Another class action may be launched by the Flemington and Kensington Community Legal Centre, which has been providing legal aid to residents affected by the lockdowns. The centre’s acting co-chief executive, Gregor Husper, says the centre is actively considering a case. “But we need to consult more closely with the community to test their appetite for it.”
Julian Acheampong believes the residents deserve justice for what they were forced to endure. “If afforded the opportunity to go to court and have a comprehensive case that outlines the violations of the Dan Andrews government and its right to protect the rights of residents of public housing, I feel like the full force of the law should be handed down on every single government official [and they] should be responsible for what took place.”
The ombudsman’s report also found that racist and classist stereotypes may have factored into the response, with government documents asserting there were “security concerns, suggesting the towers were a hotbed of criminality and non-compliance”. The ombudsman found the evidence was the “vast majority were law-abiding people, just like other Australians”. She wrote: “It is unimaginable that such stereotypical assumptions, leading to the ‘theatre of policing’ that followed, would have accompanied the response to an outbreak of COVID-19 in a luxury apartment block.” As Glass told The Saturday Paper: “There is no other explanation that I can come up with for why some of the things were done in the way that they were.”
Gregor Husper said many residents felt vindicated by Glass’s findings. “That’s why when people within those towers saw it with that lens, it was later shown to be correct,” he said.
“You can’t find that sort of response in a residential tower in a leafy suburb. Why do they always describe the flats as marginalised and ethnically diverse? The very fact that they are using that language … that’s how they consider it. That’s how they see those flats. What’s the implication in that?”

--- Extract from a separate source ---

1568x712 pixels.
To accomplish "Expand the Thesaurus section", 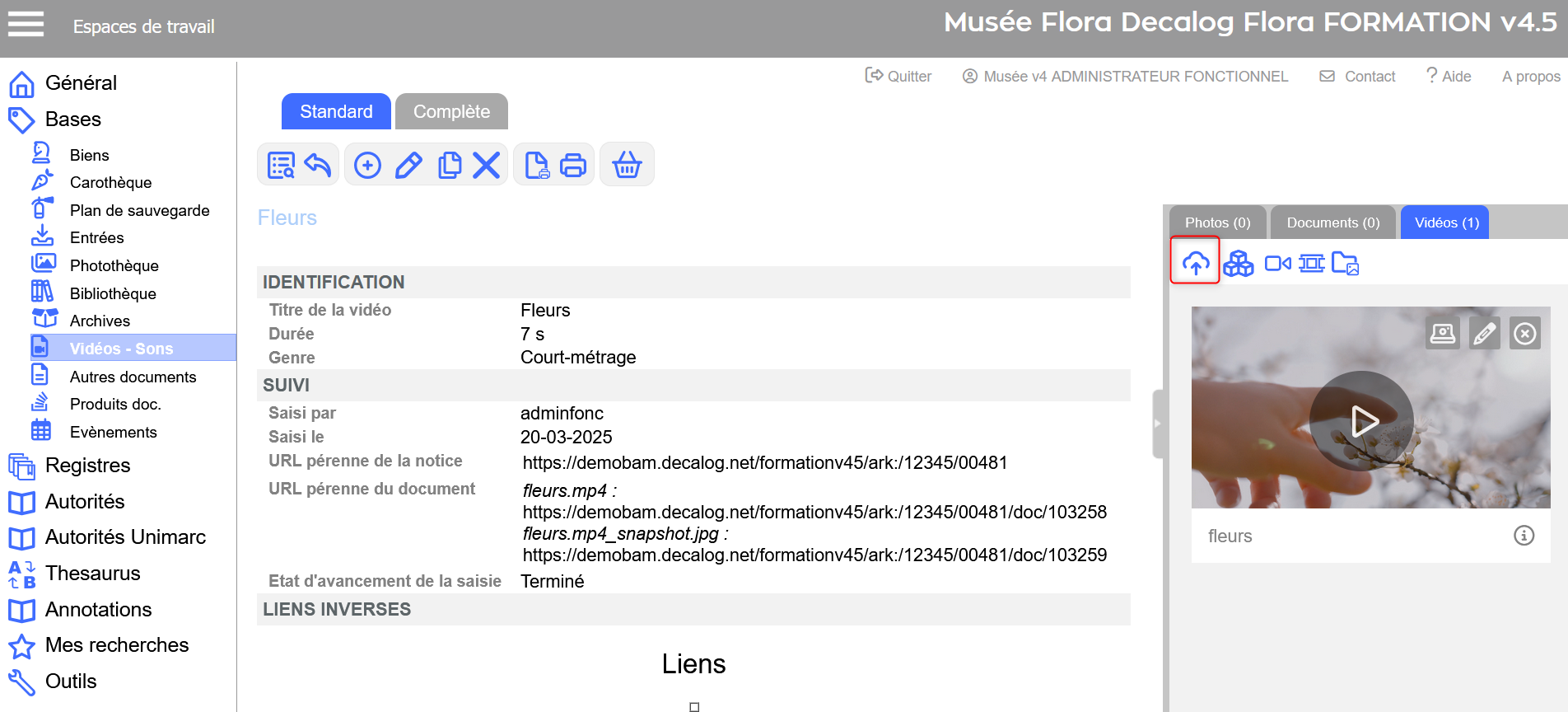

The legal centre has represented members of the North Melbourne and Kensington communities in high-profile cases, including a federal court case against Victoria Police over allegations of racial profiling in 2013. But Husper concedes it would be harder to prove in this instance. “Successfully prosecuting a case on race discrimination would probably be quite difficult,” he says. “Not because it wasn’t necessarily the case, but because the legal avenues are not straightforward.”
The state government had until Wednesday to report publicly on the steps taken to implement the recommendations made by the ombudsman. According to Glass, some will be implemented, although a key one remains outstanding – the Victorian government refuses to say sorry.

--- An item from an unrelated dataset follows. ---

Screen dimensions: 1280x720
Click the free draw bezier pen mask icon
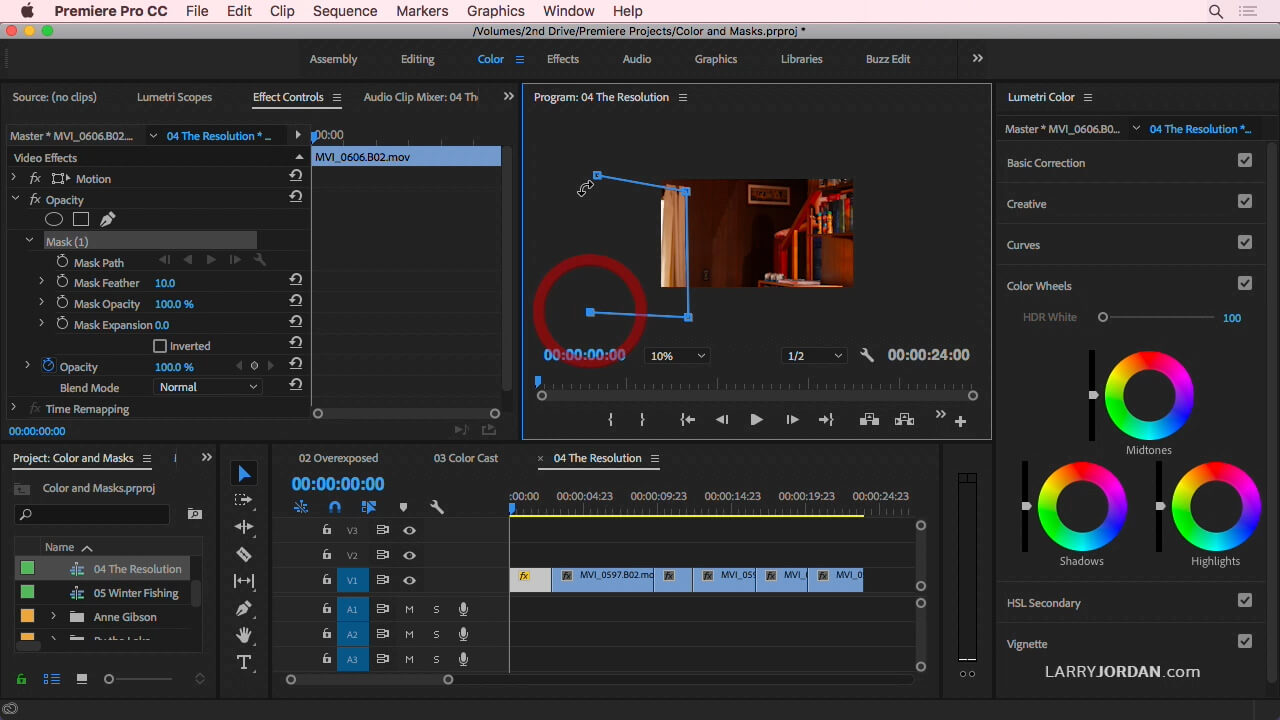click(107, 219)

“The government has made some efforts to prevent this happening again, which is encouraging. But the lack of an apology misses a vital opportunity to acknowledge the harm caused to many people, and to confirm that their rights matter as much as those of other Victorians in this pandemic.”

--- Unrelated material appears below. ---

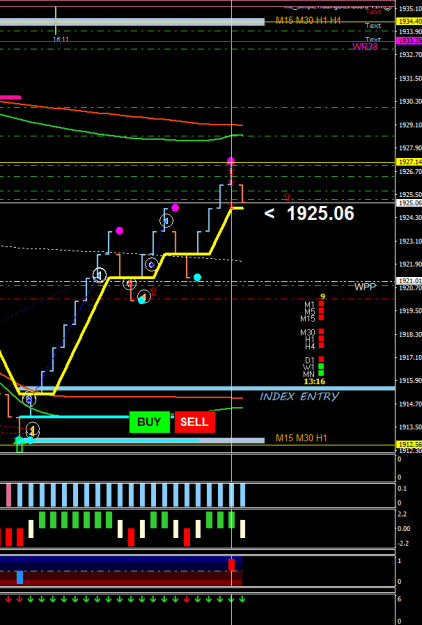
Task: Click the green BUY button
Action: (149, 422)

While residents continue to wait for recourse and accountability, the impacts of the lockdown reverberate. “I still suffer the psychological effects of it all,” says Julian Acheampong. “I’d never seen my mum have fear like she did, when it all happened. Just because someone said that it was potentially a violation of human rights, that’s great that it’s recognised, but nothing’s been done about it. There’s no resolve for the actions of the Dan Andrews government. There’s no consequence.”